I’d driven him home, then turned around and gone right back to the hospital. There’d been something prophetic about driving my dead brother’s car to see the woman I nearly killed.
I sank into the cab now, scrubbing my face with my hands. Then a sharp slice of pain cut across my face as my hand brushed my lip. I sucked in a breath—yet another reminder of yesterday. Of course, thinking of the crash once again had me thinking of Chelsea. Of the way she’d looked standing in my field, the evidence of what I’d done all over her beautiful face.

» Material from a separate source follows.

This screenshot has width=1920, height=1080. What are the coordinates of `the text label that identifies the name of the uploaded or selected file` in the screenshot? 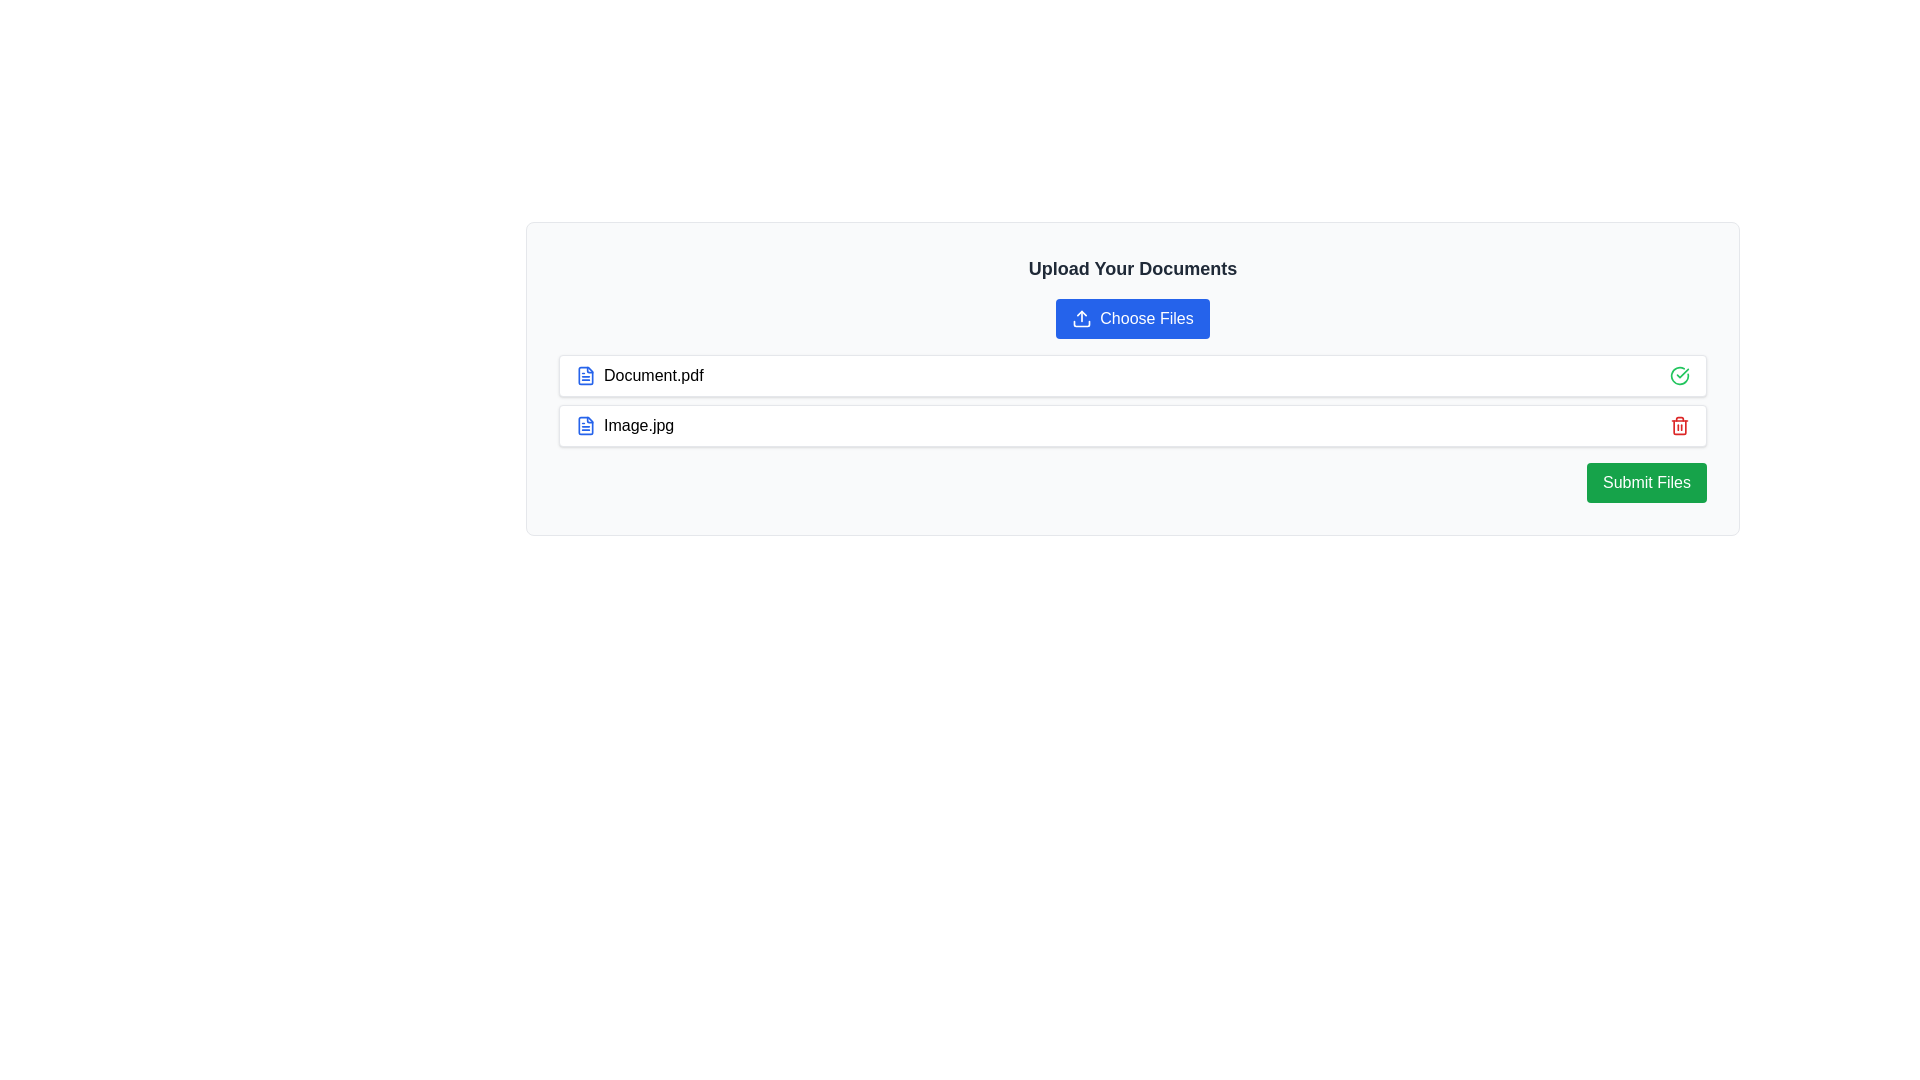 It's located at (638, 424).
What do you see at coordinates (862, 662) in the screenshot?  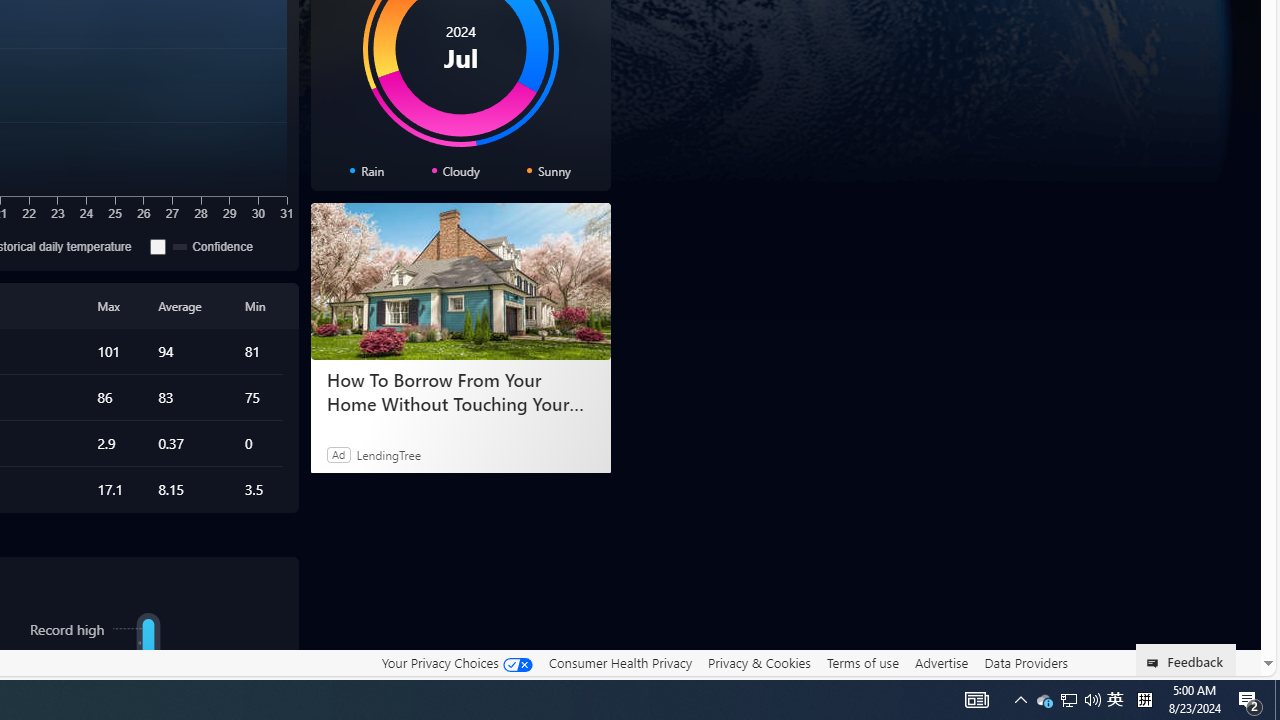 I see `'Terms of use'` at bounding box center [862, 662].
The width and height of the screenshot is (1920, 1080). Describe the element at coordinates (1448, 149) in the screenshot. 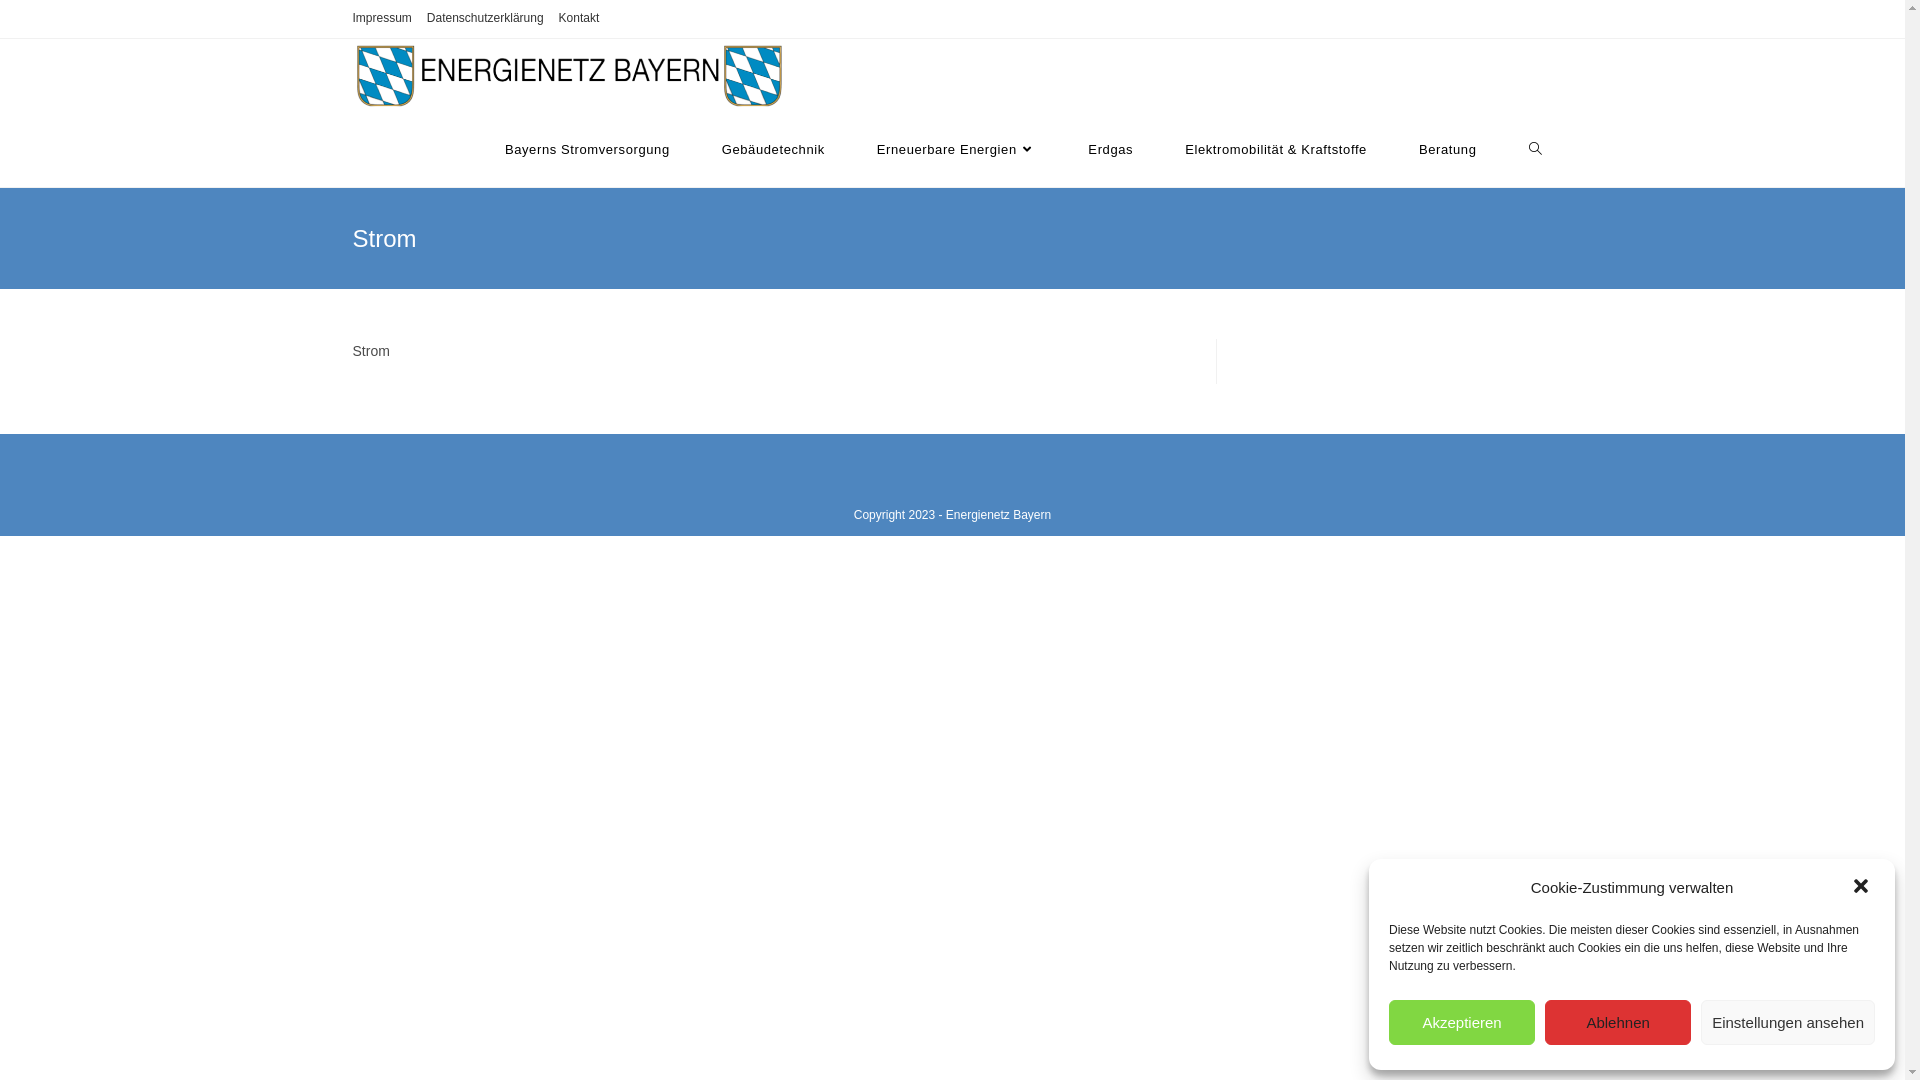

It made sense how I couldn’t stop thinking about her. It was all the crash. Sure, I was attracted to her—how could I not be? She was beautiful, even now—especially now, when she thought she wasn’t. But we’d been in a traumatic incident together, that was all. Besides that, she was Eli’s little sister, and she’d been in a rough place even before what happened. What had happened in that cab before the crash—that was just Chelsea being self-destructive. She’d had no feelings for me. I had to remember that.
I remembered the sadness in her eyes.
Only an asshole would take anything more from that.
I was so distracted as I pulled into my drive, it took me a minute to register there was another car there—a little beat-up red Civic.
I killed the engine and got out. When I walked by the car, there was no one inside. Had they parked and left? Broken down, maybe? And who was it who drove this kind of car? I felt like I knew, but it was only when I walked around back and saw my back porch, lit up with the glow of the sunset that I knew.
That was Chelsea Kelly’s car.
And that was Chelsea Kelly, asleep in my hammock.
My stomach clenched. I gripped my keys in my hand, staring at her for a long moment. She was wearing a wool coat, snug jeans that hugged the soft length of her legs, and red Converse sneakers. Her face was still bruised, her hair choppy. When I saw it yesterday, I could tell by the way it stuck up in all different directions that she’d cut it herself. That she’d hacked away at it like some kind of self-punishment.
She didn’t know there was nothing she could do to make herself un-beautiful.
One of her arms was thrown up over her head, and her lips were slightly parted. In my mind, I saw her opening them for me in the truck that night, their pink plushness making my insides do all kinds of not-good things.
Jesus, what the hell was wrong with me? I spun around, rubbing at my neck.
I should have woken her up; told her I’d drive her back to the hospital. That she had to stop running away. Or I should have called Eli, to tell him to come collect his sister.
But I didn’t do any of those things. Instead, I went inside and grabbed a blanket, laying it softly across Chelsea. Then I sat down in one of the Adirondacks a few feet away. I tipped my head back and closed my eyes.